Biscuits as Comfort Food

This morning, Medicare sent me on a round-trip through an MRI machine to see what's going on inside my leg. It was a bizarre experience--what with all the loud fog horn and mechanical duck quacking sounds.

Then, across the hall to mammography, then the sonogram to check out a spot that  always shows up each year, then the radiologist's report that it's no big deal, nothing to worry about.

I felt detached from myself for three hours, being buzzed and prodded and squeezed by strangers.
Three of the four technicians seemed bored, almost as impersonal as the machines. The rooms were freezing.  Eye contact was virtually nonexistent.

Every time I go into these rooms of machines and cold light, I look around and see a roomful of other women waiting, as I am, for a friendly word, a nod, good news, relief. One woman, about my age, looked ravaged by disease or chemotherapy, swollen and jaundiced, with a devastating mask of sadness.

Too often, I take the gift of good health for granted, rarely thinking about people who are gravely ill. Going into those rooms always puts me in touch with my mortality. This could be the day, I think. that my string of good fortune takes a different turn.

Leaving the imaging center, I felt like I've felt after visiting people who are ill in a hospital: I walk out into a sunny day and am shocked that all the time I've been inside, the people outside are going on with their lives, eating out, and buying stuff. Today I felt the lingering chill of the imaging rooms, humbled, deflated, relieved, lonely, and hungry.

For the first time in years, I drove down the road to Los Patios--the place we always used to go for celebratory lunches.  Back in the day, it was a vibrant place with eateries and busy shops, a plant nursery, and a swinging bridge where we'd stand and watch the ducks below. Twenty and thirty years ago, it was one of the best places in town--and my mouth watered at the prospects of those buttery biscuits we used to eat there.

Both the patio and the dining rooms used to be busy every day.
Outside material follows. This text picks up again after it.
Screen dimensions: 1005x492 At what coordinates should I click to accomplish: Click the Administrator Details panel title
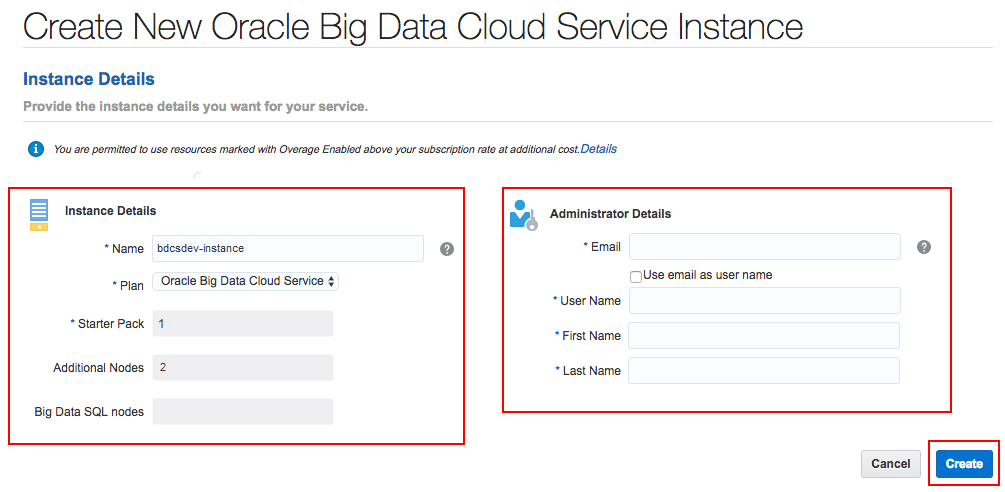610,214
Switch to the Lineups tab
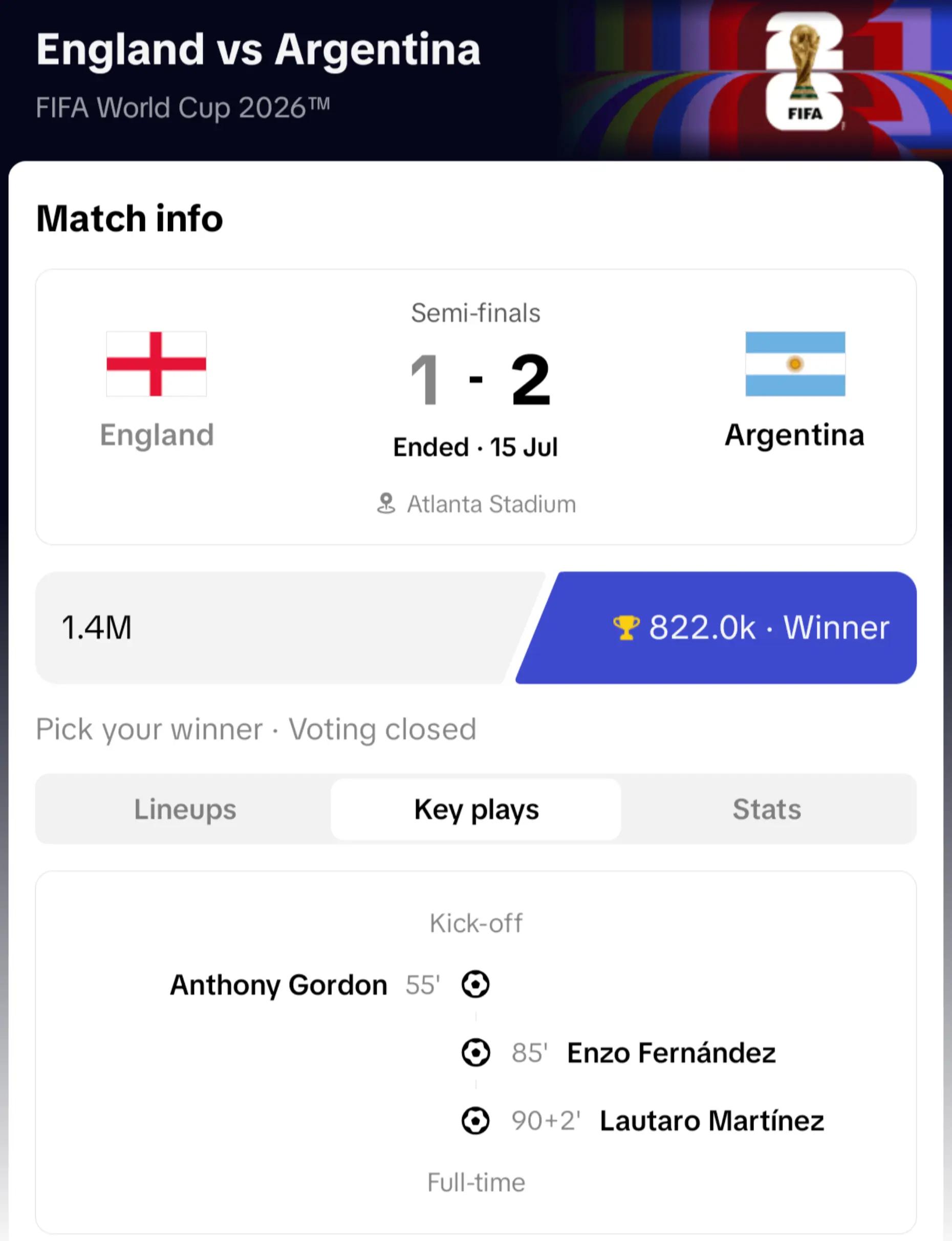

Today, the patio and the inside dining rooms at the Gazebo were empty--and I decided to take a table at the patio and eat lunch alone.  Never mind gluten, never mind calories, all I wanted were the Southern Girl's comfort food--flaky little biscuits glazed with butter.

It wasn't quite like going home after a trip to the imaging center--but it was a reminder that (as Betty said to me in an email last week) "Life is not a dress rehearsal."

I'll get back on the wagon tomorrow--but when biscuits help bring me back into my body after passing it, part by part,  through machines, I'm having biscuits!